Watson later claimed that seeing Photograph 51 immediately convinced him that a DNA helix must exist. “The instant I saw the picture my mouth fell open and my pulse began to race,” he wrote in The Double Helix. Soon after that, Crick’s supervisor passed along a report on Franklin’s unpublished results, which he had received during a visit to the King’s College lab in December 1952. By late February 1953, Watson and Crick had constructed their model of the DNA double helix, which they formally announced in a landmark paper in Nature that April.
To Comfort, Watson’s version of events doesn’t ring entirely true when it comes to Photograph 51 and its importance. “Watson talks [in The Double Helix] about realizing only then that there was an A and a B form…but Franklin talked about that at the end of 1951, and she and Wilkins talked about it openly,” Comfort says. “I think he was writing it as though the photograph was the magic key because it made a good discovery narrative that allowed him to boil down and communicate an enormously complex, highly technical kind of science.”
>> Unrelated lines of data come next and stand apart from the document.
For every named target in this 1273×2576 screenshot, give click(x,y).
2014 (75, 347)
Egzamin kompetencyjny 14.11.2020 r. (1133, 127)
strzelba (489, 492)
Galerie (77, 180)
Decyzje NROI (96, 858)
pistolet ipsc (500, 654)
Franklin’s Understanding of DNA’s Structure
Comfort also discounts the idea that Franklin, an expert crystallographer, did not understand the significance of the X-ray diffraction image she and Gosling had taken of DNA’s B form 10 months earlier. “She was way too good for that,” he says.
In fact, Franklin was simply more focused on the A form of DNA at the time, and was also in the process of leaving King’s College behind for a new job at Birkbeck College, also in London. Before she left, however, Franklin started a new laboratory notebook, with notes on the B form of DNA.
By late February 1953, Franklin’s notes reveal that she had not only accepted that DNA had a helical structure, probably with two strands; she had also recognized that the component nucleotides, or bases, on each strand were related in a way that made the strands complementary, allowing the molecule to easily replicate. “Franklin’s colleague Aaron Klug analyzed her research notes and said that Franklin was ‘two steps away’ from the double helix,” Comfort says. “Given a couple more months, she surely would have had it.”
Both Wilkins and Franklin (with Gosling) published separate papers in the same April 1953 issue of Nature, largely supporting Watson and Crick’s model of DNA’s structure. The earliest presentation of the double helix that June was signed by authors of all three papers, suggesting—as Comfort and Cobb point out in their article—that the discovery of DNA was seen at the time as a joint effort, not just the triumph of Watson and Crick.
Taking Full Measure of Franklin’s Contributions
Over the next five years, Franklin led a team of researchers studying ribonucleic acid, or RNA, in viruses such as polio and the tobacco mosaic virus (TMV). Diagnosed with ovarian cancer in 1956, Franklin continued her work until days before her death in April 1958. Franklin also remained in regular contact with Watson and Crick after she left King’s College, even becoming good friends with Crick and his wife, Odile.
Franklin’s unjust exclusion from the Nobel Prize, combined with Watson’s decidedly sexist portrayal in The Double Helix led many to see her as a victim of chauvinism and betrayal. A more complicated view of events reveals a scientist who was an equal contributor to the discovery of DNA’s structure, as well as a trailblazer in the all-important field of virology.
“Franklin had an incredible series of insights into how the RNA is packed within the protein shell of TMV,” Comfort says. “She was widely recognized and seen as being at the top of her field.”